The global economy is accelerating its shift toward renewable energy. Not only are these sources cleaner than fossil fuels, but they're also increasingly less expensive options. That's why investors should consider allocating some of their capital to companies focused on this sector.
An easy way to do that is by buying a basket of energy stocks focused on renewables. That will allow an investor to spread their bet around several potential winning options. For example, an investor with $5,000 to invest could split that into $1,000 increments across the following five top renewable stocks.
Atlantica Sustainable Infrastructure
Atlantica Sustainable Infrastructure (AY 0.04%) owns a globally diversified portfolio of infrastructure assets backed by long-term, fixed-rate contracts that supply it with predictable income. The company currently gets 69% of its cash flow from renewable energy assets, 15% from electricity transmission and transportation networks, 13% from efficient natural gas power plants, and 3% from water desalination facilities. The company uses the bulk of its stable income to pay a 4.8%-yielding dividend. It allocates the rest to help finance new investments. Atlantica targets to invest $200 million to $300 million per year to expand its portfolio, which should enable it to steadily increase its high-yielding dividend.

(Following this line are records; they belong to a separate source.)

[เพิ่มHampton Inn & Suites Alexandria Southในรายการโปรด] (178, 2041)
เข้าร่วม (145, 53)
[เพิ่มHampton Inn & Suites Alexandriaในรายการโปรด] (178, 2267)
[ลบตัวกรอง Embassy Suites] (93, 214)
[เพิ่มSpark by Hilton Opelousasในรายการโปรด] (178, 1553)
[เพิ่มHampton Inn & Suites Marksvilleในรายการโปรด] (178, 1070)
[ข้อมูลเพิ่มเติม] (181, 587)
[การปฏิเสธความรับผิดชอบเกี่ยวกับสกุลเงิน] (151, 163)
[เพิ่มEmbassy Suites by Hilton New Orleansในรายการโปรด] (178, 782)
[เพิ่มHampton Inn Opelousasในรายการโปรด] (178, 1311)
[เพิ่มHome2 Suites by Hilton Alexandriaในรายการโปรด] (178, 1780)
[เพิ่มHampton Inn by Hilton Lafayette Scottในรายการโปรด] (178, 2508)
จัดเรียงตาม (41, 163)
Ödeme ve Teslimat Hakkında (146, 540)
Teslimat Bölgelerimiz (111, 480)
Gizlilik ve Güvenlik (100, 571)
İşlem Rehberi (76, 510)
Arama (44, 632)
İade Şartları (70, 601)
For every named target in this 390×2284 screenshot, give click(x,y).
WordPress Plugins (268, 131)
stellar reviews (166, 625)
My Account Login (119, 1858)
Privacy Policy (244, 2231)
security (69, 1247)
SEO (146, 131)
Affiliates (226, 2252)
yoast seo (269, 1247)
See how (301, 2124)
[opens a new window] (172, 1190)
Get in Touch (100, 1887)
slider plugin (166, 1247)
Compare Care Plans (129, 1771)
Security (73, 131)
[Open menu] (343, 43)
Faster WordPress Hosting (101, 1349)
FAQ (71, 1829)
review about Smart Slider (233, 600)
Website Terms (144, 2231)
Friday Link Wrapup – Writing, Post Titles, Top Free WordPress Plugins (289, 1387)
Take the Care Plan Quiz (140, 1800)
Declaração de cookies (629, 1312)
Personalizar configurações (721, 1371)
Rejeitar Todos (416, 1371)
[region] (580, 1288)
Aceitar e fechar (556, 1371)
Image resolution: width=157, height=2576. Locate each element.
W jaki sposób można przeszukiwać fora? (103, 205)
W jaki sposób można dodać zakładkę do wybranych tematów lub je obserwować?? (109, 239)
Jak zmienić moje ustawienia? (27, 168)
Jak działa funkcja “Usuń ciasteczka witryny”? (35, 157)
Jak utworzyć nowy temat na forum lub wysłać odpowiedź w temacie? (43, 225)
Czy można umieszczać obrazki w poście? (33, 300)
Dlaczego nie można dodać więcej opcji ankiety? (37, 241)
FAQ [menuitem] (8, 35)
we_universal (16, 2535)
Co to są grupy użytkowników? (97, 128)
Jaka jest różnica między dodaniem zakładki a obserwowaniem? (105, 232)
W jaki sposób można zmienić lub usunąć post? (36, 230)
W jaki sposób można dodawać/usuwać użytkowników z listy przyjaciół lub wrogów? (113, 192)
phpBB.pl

Brookfield Renewable (BEP 0.52%) (BEPC 0.29%) is a top global renewable energy producer. The company is a global leader in operating hydroelectric facilities (64% of its cash flow), which it compliments with fast-growing wind (27%) and solar energy (9%) platforms. The company sells the bulk of the power it produces under long-term, fixed-rate contracts, enabling it to generate stable income. Brookfield pays out a portion of its cash flow to support a 3.2%-yielding dividend, reinvesting the rest to continue growing its portfolio. The company anticipates increasing its cash flow at a double-digit annual rate through at least 2025, which should support 5% to 9% annual dividend growth.
First Solar (FSLR 1.09%) is a leading manufacturer of thin-film solar panels, ideal for utility-scale solar energy projects. The company currently has the capacity to manufacture 5.5 gigawatts (GW) of new panels each year. It already has contracts or 12.2 GW of panels, giving it highly visible revenue for the next couple of years. It combines that with a top-notch balance sheet, which features more than $1.2 billion of net cash. That gives it a leg up on its competition, which has more debt than cash. With solar panel demand expected to double over the next five years, First Solar is in an ideal position to capture this growth.
NextEra Energy (NEE 0.69%) is the world's top energy producer from the wind and sun. The utility is on track to grow its lead since it has more development projects than its entire existing renewable portfolio. The company has high visibility into its near-term growth prospects, which it recently boosted and extended. Meanwhile, the company is also an early leader in emerging technologies like battery storage and green hydrogen. Add those factors to its legacy utility operations and 1.9%-yielding dividend, and NextEra is one of the lowest risk ways to invest in the future of energy.
SolarEdge Technologies (SEDG 1.55%) makes power optimizers and inverters that help lower the cost of energy produced by solar panels. Sales of the company's products have been growing at a brisk pace, which will likely continue given the anticipated accelerating growth rate for solar. With costs of panels and battery storage coming down, industry watchers forecast that solar installations will quicken from an average of 10 GW per year in the 2019-2022 timeframe to 18-20 GW per year in between 2023 and 2030. With a cash-rich balance sheet, SolarEdge has the financial flexibility to continue expanding so that it can stay ahead of the technological curve and capture a sizable portion of this growth.
These energy stocks have a bright future
The energy transition has picked up the pace in recent years, thanks to the dramatic decline in costs for new solar panels and wind turbines. Investors seeking exposure to the energy market should therefore put a priority on companies focused on this tailwind. A great way to do that is to buy a basket of high-quality companies focused on renewables like Atlantica, Brookfield Renewable, First Solar, NextEra Energy, and SolarEdge Technologies. All three boast highly visible growth prospects and the financial flexibility to capture those opportunities. That should give these companies the power to generate market-beating total returns for investors who buy and hold for the long haul.